Hacker News new | comments | ask | show | jobs | submit login
Show HN: Moustique – C++14 coroutine-based non-blocking IO on Linux (github.com)
68 points by matt42 10 months ago | hide | past | web | favorite | 31 comments

I haven’t developed much for Linux, but I think it’s a good idea to replace your std::vector<ctx::continuation> fibers with std::unordered_map<int, ctx::continuation> fibers.

Here’s why: https://stackoverflow.com/a/9376493/126995

That StackOverflow comment is wrong. Linux guarantees that for open(2) / creat(2) / socket(2) / etc. "[t]he file descriptor returned by a successful call will be the lowest-numbered file descriptor not currently open for the process." This has been the case for the entire 40+ year history of Unix, and was certainly relied upon in the days when select(2) could only handle file descriptor values that were less than 32.

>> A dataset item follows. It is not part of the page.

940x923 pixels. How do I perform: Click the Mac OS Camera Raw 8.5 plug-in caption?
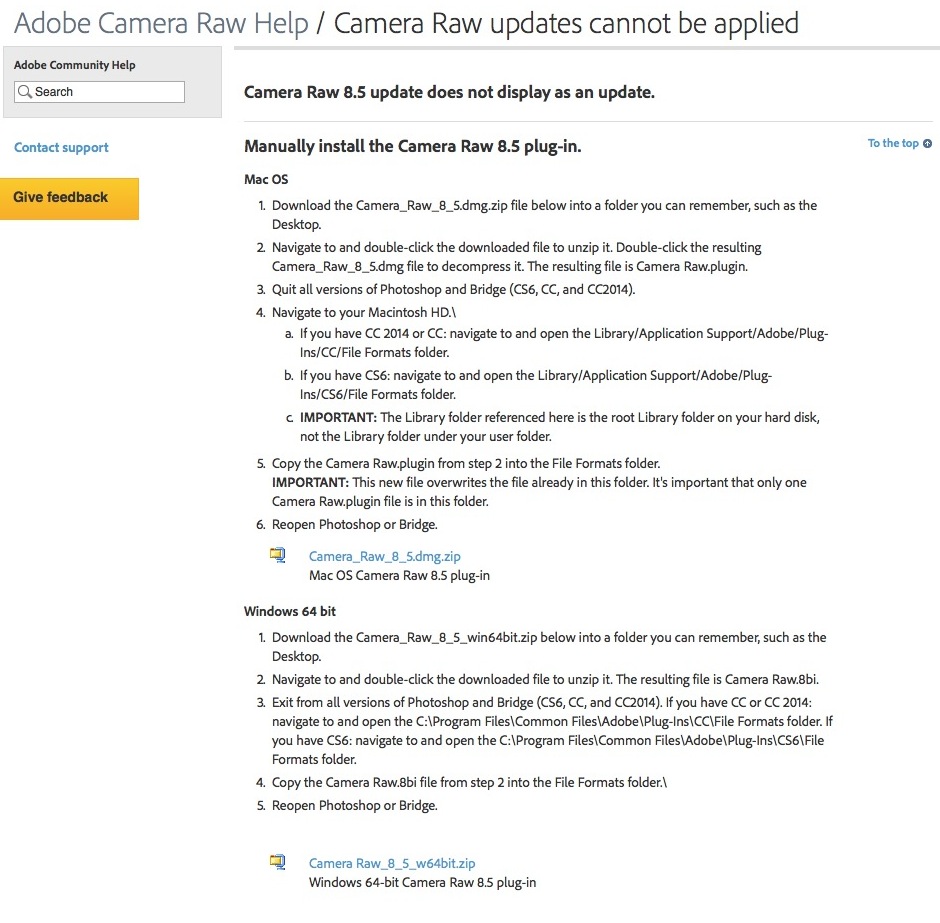399,575
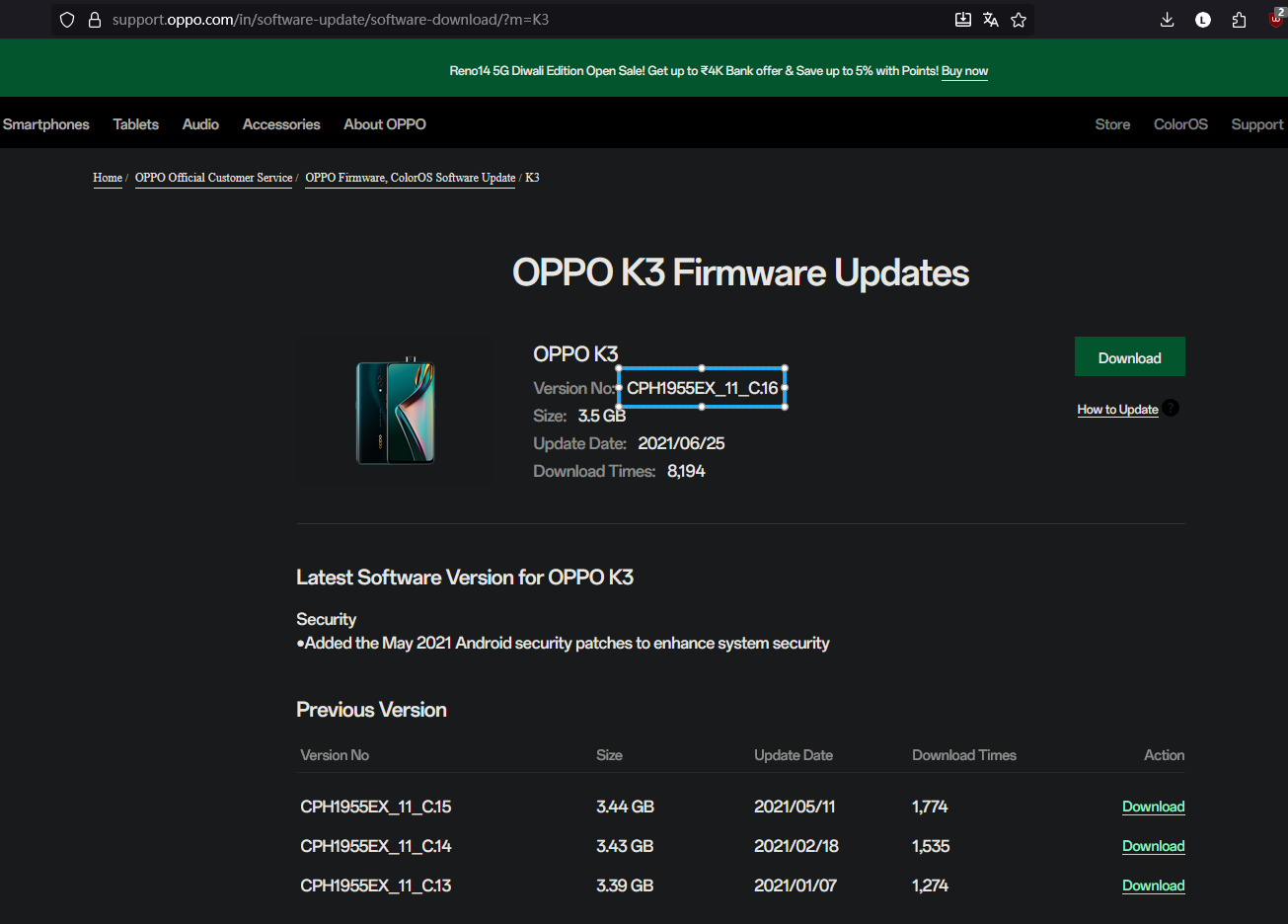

See the man page at, e.g., http://man7.org/linux/man-pages/man2/socket.2.html from which the quote above is taken. Note that I'm not expressing any opinion on whether to use a vector or an unordered_map in this particular application.

> Linux guarantees that for open(2) / creat(2) / socket(2) / etc.

Not “etc.”, accept(2) that creates the sockets in that code doesn’t guarantee that.

See the man page at, e.g., http://man7.org/linux/man-pages/man2/accept.2.html

Hmmm. Looking further, the dup(2) man page also mentions "lowest," but pipe(2) doesn't. A documentation oversight, I claim; after all, what would be the point of the kernel not using a single function for "get me an available fd" everywhere that it needs one? Not as reassuring as finding it in the specs, though; here's what http://pubs.opengroup.org/onlinepubs/9699919799/ has to say:

"2.14. File Descriptor Allocation

All functions that open one or more file descriptors shall, unless specified otherwise, atomically allocate the lowest numbered available (that is, not already open in the calling process) file descriptor at the time of each allocation. Where a single function allocates two file descriptors (for example, pipe() or socketpair()), the allocations may be independent and therefore applications should not expect them to have adjacent values or depend on which has the higher value."

> what would be the point of the kernel not using a single function for "get me an available fd" everywhere that it needs one?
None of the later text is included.